Compute how many lines below contain the word "sidebar" and respond with that number only.

══ INFORMATION PROVIDED

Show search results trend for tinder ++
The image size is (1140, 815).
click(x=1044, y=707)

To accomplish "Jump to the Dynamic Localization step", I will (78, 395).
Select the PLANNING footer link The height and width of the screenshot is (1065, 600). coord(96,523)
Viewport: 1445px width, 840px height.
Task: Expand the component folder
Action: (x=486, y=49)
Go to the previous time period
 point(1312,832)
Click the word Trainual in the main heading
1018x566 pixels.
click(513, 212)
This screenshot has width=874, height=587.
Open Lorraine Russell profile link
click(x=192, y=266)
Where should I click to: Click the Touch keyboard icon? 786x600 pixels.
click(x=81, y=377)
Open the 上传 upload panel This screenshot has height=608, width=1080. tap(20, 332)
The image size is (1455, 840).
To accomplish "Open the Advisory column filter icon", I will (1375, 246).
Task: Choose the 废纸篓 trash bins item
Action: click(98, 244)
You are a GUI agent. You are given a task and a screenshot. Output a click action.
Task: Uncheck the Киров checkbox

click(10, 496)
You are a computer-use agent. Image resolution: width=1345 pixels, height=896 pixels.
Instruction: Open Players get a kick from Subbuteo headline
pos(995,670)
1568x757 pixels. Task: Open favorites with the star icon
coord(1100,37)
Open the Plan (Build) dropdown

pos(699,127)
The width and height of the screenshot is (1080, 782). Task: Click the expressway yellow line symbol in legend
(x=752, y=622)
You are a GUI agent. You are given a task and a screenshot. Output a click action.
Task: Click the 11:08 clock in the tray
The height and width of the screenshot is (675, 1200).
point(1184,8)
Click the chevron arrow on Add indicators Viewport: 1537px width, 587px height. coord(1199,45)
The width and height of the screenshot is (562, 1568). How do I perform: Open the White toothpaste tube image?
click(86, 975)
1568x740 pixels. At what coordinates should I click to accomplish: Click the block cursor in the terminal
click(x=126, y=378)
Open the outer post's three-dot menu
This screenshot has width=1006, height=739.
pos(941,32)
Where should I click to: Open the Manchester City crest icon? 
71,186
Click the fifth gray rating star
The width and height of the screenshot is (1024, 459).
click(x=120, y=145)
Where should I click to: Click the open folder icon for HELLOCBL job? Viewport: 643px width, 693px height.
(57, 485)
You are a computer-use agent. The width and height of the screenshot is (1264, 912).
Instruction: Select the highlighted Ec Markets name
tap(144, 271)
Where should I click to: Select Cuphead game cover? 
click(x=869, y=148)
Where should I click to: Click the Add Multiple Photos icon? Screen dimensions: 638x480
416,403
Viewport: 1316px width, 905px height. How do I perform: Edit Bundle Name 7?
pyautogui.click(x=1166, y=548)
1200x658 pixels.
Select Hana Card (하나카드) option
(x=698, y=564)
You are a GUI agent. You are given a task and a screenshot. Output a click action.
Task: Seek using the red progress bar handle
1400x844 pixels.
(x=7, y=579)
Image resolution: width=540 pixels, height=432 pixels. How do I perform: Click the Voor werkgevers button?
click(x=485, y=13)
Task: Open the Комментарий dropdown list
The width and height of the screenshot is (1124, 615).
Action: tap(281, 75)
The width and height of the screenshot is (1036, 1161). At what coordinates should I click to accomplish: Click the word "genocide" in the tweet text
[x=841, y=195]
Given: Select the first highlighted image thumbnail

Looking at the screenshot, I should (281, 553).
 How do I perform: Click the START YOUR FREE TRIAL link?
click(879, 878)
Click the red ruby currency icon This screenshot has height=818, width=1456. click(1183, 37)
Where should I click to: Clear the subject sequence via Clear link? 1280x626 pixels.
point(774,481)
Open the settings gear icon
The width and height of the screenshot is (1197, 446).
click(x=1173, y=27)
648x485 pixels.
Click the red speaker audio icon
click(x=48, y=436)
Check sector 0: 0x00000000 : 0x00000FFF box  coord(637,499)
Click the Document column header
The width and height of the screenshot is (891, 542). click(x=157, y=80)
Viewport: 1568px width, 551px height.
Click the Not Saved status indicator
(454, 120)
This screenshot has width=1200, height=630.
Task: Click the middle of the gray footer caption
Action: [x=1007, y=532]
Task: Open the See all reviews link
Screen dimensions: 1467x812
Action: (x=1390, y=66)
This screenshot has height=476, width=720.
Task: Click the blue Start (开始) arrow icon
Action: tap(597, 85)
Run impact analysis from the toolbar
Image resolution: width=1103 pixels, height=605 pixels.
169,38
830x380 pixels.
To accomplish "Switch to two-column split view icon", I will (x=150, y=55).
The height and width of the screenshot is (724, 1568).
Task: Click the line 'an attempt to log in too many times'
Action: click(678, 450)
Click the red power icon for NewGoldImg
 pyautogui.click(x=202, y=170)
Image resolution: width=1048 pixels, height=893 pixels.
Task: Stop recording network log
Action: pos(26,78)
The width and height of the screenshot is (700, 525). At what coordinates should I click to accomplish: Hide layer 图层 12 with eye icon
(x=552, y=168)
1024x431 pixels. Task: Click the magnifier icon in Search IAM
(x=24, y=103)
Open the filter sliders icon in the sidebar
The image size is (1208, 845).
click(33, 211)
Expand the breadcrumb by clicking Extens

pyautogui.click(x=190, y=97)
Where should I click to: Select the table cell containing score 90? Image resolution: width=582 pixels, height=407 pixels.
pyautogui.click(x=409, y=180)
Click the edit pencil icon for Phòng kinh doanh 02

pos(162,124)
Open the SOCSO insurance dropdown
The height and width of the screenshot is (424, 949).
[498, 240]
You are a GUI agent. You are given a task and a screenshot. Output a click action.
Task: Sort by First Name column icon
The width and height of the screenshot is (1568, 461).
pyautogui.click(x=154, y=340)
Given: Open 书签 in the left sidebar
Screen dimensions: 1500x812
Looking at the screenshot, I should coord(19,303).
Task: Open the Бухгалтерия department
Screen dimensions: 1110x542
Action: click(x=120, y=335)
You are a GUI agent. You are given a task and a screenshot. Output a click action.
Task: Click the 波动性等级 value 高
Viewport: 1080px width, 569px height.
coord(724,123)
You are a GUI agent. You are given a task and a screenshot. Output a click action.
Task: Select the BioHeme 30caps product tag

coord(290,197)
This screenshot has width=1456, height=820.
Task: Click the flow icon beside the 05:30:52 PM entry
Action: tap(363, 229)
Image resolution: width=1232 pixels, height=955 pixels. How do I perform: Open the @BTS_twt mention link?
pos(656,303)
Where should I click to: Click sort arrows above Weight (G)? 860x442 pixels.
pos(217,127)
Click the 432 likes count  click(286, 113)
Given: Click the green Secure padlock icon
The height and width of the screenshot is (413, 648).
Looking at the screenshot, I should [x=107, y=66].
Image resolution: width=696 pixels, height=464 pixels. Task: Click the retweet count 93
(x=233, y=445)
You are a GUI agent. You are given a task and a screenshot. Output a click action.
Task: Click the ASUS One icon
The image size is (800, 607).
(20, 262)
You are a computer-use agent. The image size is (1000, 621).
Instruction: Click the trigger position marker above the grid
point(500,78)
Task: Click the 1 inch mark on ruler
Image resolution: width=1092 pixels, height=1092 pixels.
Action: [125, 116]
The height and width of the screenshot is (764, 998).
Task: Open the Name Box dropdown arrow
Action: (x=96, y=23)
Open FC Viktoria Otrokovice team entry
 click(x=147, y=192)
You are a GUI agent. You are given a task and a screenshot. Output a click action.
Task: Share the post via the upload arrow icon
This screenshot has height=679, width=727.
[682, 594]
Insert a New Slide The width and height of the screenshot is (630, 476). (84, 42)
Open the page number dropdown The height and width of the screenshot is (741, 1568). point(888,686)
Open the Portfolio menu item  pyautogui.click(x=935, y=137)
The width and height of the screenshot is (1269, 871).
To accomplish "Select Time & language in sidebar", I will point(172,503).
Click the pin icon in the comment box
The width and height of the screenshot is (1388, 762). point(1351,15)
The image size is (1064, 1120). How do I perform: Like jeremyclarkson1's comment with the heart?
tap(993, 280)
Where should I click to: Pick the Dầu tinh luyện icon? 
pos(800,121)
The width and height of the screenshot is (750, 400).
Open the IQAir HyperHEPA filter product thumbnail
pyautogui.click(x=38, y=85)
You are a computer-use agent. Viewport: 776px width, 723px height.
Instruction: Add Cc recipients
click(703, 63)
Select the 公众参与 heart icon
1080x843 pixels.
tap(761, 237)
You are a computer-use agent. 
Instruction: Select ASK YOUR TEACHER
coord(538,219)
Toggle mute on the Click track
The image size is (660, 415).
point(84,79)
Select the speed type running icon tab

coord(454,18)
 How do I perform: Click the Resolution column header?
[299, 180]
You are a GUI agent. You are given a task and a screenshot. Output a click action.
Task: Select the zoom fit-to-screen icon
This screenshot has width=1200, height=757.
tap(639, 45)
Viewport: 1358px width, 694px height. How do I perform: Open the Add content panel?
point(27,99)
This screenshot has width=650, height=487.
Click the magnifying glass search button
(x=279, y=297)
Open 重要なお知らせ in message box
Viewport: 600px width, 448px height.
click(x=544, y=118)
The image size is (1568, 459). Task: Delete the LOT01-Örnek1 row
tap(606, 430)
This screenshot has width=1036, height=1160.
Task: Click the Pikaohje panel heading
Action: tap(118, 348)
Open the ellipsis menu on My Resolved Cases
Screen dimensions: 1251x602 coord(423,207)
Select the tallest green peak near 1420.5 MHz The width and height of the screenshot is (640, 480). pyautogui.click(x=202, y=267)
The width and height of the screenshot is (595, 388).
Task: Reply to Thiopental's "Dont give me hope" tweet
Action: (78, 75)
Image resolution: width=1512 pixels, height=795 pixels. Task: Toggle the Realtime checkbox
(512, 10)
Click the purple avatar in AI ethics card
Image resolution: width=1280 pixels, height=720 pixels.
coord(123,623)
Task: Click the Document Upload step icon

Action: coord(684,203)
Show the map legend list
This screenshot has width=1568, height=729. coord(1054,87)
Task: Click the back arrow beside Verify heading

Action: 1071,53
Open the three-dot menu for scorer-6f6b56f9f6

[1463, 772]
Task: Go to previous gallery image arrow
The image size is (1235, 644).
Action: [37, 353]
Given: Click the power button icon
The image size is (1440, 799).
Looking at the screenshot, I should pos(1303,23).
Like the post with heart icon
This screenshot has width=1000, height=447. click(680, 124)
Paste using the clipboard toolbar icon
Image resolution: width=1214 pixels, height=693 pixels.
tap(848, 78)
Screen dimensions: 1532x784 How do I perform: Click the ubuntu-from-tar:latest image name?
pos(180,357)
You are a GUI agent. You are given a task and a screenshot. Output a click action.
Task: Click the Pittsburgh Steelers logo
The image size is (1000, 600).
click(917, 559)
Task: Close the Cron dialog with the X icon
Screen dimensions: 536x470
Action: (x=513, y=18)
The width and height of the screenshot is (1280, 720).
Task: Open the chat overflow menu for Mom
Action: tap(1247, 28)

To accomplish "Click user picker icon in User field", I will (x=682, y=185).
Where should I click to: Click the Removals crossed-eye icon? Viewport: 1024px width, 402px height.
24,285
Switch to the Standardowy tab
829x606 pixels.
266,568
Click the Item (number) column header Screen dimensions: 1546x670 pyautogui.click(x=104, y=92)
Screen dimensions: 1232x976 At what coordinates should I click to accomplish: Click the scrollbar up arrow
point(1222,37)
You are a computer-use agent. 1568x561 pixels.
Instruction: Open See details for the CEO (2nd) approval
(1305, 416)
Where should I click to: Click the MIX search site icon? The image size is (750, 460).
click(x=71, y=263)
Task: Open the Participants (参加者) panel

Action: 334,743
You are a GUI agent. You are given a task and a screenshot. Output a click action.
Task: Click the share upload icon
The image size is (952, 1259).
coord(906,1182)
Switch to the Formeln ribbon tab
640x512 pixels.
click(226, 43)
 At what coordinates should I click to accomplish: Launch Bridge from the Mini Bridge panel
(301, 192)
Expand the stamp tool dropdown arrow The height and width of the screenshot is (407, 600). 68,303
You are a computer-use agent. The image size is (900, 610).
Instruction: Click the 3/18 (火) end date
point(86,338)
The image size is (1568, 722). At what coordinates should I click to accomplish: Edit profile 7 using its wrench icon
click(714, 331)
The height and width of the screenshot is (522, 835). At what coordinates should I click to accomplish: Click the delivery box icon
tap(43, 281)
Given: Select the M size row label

════

== TASK OUTPUT ==
3